Stored items:
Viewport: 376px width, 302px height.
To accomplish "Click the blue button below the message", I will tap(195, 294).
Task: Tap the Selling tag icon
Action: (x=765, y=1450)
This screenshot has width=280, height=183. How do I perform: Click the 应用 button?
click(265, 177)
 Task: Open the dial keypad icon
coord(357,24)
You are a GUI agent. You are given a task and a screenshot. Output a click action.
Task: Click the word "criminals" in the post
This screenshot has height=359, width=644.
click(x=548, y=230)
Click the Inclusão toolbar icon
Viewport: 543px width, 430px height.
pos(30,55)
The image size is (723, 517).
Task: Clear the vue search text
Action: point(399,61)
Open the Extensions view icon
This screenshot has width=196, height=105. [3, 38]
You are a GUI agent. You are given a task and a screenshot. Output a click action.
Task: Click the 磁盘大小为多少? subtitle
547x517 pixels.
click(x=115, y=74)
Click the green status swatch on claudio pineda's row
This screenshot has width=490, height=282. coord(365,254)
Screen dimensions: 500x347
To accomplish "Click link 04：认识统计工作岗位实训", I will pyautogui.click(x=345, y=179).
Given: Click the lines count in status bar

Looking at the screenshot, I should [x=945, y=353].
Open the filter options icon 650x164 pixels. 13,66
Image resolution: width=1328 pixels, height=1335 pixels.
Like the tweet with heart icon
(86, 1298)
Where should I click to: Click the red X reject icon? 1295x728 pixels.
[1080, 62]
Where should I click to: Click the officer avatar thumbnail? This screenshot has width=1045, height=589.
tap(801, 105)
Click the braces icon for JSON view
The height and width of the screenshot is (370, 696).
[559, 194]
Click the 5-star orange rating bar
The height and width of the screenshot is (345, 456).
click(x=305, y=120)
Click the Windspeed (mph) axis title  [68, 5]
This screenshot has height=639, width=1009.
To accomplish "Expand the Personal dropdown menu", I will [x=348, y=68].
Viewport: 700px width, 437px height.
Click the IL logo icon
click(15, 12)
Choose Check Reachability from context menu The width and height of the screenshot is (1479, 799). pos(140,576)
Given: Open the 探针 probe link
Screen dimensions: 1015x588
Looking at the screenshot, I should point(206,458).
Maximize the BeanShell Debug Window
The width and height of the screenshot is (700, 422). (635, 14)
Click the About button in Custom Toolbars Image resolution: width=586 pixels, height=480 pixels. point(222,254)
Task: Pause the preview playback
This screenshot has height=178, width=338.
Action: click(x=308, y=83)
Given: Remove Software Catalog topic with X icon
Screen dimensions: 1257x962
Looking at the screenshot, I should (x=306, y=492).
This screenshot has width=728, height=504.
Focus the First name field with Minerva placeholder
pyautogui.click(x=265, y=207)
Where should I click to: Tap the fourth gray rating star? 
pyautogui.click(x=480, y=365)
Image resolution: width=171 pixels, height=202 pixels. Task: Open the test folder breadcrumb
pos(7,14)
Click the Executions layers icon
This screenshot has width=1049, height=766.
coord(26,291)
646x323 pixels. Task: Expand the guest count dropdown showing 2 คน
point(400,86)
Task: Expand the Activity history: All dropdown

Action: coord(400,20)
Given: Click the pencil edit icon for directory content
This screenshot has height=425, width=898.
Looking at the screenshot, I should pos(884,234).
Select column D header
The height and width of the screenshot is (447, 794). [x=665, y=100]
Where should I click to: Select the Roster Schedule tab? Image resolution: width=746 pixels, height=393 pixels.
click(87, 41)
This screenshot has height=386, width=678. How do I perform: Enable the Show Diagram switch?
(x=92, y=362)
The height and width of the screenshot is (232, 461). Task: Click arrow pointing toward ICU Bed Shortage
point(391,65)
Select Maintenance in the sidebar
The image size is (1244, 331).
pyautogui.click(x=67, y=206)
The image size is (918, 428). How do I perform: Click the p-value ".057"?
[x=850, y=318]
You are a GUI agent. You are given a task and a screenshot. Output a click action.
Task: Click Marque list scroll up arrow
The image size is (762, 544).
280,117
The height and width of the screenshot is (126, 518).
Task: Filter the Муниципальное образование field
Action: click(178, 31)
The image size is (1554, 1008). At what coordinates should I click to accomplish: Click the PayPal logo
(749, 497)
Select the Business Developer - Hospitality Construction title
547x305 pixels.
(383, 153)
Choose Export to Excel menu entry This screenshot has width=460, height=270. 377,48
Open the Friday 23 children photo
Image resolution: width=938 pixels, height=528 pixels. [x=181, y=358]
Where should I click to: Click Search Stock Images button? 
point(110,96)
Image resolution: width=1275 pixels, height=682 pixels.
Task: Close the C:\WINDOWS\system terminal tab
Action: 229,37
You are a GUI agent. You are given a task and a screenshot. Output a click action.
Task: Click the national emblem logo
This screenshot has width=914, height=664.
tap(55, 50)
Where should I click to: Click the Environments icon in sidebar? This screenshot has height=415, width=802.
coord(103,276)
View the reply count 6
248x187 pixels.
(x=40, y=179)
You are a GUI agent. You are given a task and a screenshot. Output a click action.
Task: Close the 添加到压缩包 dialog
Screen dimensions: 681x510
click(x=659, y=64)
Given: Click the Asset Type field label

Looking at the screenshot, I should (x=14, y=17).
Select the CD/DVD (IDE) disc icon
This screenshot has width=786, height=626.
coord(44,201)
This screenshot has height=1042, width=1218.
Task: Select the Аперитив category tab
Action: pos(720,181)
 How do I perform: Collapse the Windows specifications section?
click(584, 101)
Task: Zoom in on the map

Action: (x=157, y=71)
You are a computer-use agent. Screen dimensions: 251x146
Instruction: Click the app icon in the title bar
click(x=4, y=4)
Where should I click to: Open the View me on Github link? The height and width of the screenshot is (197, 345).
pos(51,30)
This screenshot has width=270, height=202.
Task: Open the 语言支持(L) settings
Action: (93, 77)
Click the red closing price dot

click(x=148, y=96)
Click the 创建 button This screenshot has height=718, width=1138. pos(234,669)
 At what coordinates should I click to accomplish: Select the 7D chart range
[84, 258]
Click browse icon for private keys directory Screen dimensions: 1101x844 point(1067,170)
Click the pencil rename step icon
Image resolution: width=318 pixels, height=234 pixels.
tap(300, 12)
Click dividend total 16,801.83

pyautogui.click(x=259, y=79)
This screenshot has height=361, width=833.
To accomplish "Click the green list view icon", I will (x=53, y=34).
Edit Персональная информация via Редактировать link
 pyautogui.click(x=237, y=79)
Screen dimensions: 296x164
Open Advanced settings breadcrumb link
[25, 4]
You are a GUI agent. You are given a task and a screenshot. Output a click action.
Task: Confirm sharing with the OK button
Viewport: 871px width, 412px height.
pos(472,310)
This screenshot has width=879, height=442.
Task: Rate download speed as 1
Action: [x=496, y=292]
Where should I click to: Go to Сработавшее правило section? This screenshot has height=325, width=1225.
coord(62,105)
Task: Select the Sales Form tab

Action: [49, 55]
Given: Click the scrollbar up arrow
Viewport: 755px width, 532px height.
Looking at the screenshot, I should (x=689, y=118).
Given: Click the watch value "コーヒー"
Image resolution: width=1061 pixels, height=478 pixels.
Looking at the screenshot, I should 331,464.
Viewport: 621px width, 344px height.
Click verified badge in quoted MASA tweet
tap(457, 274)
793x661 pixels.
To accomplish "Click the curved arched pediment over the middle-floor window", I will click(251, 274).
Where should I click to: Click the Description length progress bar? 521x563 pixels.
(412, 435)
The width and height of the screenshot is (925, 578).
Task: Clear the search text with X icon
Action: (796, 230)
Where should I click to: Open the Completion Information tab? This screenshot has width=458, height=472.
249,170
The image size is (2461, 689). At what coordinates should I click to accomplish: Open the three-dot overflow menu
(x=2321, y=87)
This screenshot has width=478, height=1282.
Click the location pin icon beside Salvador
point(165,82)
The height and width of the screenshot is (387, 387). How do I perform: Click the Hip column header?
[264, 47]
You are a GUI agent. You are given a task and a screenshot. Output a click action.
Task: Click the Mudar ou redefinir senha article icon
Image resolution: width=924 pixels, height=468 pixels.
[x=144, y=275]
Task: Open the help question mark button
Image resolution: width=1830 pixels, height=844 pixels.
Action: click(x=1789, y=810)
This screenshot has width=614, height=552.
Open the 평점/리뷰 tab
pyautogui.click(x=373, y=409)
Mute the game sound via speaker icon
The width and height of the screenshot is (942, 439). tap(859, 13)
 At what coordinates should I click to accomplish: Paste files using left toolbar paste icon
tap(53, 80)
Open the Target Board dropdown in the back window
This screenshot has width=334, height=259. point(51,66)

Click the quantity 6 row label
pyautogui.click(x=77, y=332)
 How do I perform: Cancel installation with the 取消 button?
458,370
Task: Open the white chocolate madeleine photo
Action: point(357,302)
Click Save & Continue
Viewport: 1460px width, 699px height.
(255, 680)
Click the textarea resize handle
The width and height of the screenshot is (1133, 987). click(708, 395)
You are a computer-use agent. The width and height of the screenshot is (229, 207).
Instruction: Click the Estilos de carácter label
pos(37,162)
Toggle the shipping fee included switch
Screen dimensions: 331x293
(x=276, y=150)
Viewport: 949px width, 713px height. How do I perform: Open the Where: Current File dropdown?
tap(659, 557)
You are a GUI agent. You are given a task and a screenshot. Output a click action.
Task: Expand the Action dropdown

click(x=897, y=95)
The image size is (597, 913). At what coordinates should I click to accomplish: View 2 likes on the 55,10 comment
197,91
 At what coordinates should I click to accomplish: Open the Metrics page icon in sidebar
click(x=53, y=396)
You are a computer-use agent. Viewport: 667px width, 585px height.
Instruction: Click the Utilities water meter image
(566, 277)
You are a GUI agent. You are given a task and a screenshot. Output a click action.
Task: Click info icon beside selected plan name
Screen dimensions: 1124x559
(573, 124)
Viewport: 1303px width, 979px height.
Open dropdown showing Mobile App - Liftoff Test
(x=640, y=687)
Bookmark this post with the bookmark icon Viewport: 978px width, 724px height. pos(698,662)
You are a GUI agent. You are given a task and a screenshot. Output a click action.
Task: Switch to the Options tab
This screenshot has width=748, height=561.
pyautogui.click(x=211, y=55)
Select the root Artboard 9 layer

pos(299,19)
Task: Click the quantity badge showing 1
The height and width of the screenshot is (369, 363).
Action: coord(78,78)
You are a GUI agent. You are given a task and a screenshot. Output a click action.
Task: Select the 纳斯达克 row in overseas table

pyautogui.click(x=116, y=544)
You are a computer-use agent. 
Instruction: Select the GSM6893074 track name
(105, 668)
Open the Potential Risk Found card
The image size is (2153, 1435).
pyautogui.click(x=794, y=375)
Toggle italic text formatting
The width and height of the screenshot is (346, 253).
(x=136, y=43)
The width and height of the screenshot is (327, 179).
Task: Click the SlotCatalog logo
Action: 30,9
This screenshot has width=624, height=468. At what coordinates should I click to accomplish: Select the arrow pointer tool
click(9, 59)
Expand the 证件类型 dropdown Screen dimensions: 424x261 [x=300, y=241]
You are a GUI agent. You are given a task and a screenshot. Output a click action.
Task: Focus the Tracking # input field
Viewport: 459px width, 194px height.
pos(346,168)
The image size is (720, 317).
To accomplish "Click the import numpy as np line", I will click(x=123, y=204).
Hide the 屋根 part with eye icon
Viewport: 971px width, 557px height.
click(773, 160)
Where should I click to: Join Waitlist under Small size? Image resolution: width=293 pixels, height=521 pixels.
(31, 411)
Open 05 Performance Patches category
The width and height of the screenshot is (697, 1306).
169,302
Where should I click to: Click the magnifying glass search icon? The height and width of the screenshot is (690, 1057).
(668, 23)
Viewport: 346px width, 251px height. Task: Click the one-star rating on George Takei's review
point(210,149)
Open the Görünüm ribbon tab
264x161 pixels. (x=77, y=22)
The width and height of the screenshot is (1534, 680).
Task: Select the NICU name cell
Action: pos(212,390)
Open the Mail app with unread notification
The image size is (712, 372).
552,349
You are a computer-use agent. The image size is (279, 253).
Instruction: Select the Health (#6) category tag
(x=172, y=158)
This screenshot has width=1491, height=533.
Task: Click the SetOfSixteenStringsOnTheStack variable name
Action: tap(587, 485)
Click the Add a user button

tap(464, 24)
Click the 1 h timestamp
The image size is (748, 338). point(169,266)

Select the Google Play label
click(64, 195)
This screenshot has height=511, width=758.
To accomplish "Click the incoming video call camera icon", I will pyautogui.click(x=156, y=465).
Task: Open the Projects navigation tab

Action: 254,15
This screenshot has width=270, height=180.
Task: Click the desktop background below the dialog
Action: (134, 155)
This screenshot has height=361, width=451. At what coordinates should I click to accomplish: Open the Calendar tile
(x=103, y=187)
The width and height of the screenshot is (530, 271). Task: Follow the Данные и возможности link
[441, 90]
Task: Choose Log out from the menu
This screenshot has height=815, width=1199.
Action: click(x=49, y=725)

• [DIRECTIONS]
Each line above with the word "Choose" needs to be copied.

• [ANSWER SPACE]
Choose Check Reachability from context menu The width and height of the screenshot is (1479, 799). pos(140,576)
Choose Export to Excel menu entry This screenshot has width=460, height=270. 377,48
Task: Choose Log out from the menu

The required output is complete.